I think 420 girl hit the nail on the head! MG soils in my opinion are garbage why let the soil choose when to feed the plant, it doesn't think its soil you should be choosing when to feed not the soil only you can tell when food is needed by the looks and other signs the plants giving you, just my opinion stick with a ph neutral soil like pro mix bx then you add what ever ferts your using. I myself only use Fox Farm ferts but everyone has there fav, hope that helps 

                                    Phatpharmer:hubba:


----------



## BlackGrape (Feb 16, 2009)

I feel like an idiot.Here's the back story-
when I first germinated and planted the seed, I put it in a tiny container full of some very neutral soil I had left over from starting a bonsai tree awhile back and it sprouted like a mofo so I transplanted it into a larger container with MG and thats when the problem started...DUH. damn I could've taken care of this earlier!
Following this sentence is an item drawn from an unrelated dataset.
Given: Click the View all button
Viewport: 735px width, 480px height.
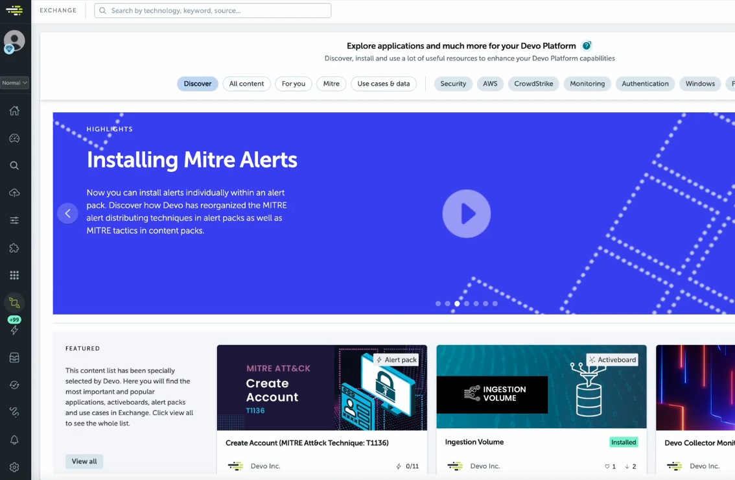Looking at the screenshot, I should tap(84, 461).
Thanks for the help guys!


----------



## themadhatter (Feb 17, 2009)

i dont use any ferts just cuz i dont want to run the risk of a chem burn. (of course that this isnt fert burn its nute)


----------



## BlackGrape (Feb 17, 2009)

Alright, so I'm going to the store to get some neutral soil. should I get anything else? nutes? ferts? any recommendations on soil? sadly, I'm on a 60 dollar budget for soil and whatever else I might need today.


----------



## slowmo77 (Feb 17, 2009)

alot of people push fox farms products like they get paid to sell the stuff. i've used mg in the past as have many others. its not great but it can be used and reused with out problems if you do it right.. only water when the soil is totaly dry. jmo 

if you do go buy soil, pro mix works well and its easily found at most garden supply stores plus its not to costly. i prefer going to a local nursery and lookin for a local brand organic soil or a store brand they tend to have less added in so you have more control over what your plants get nute wise.. again this is all just my opinion, many may disagree and offer other choices. buy what you can afford and if you have problems were always here to help. 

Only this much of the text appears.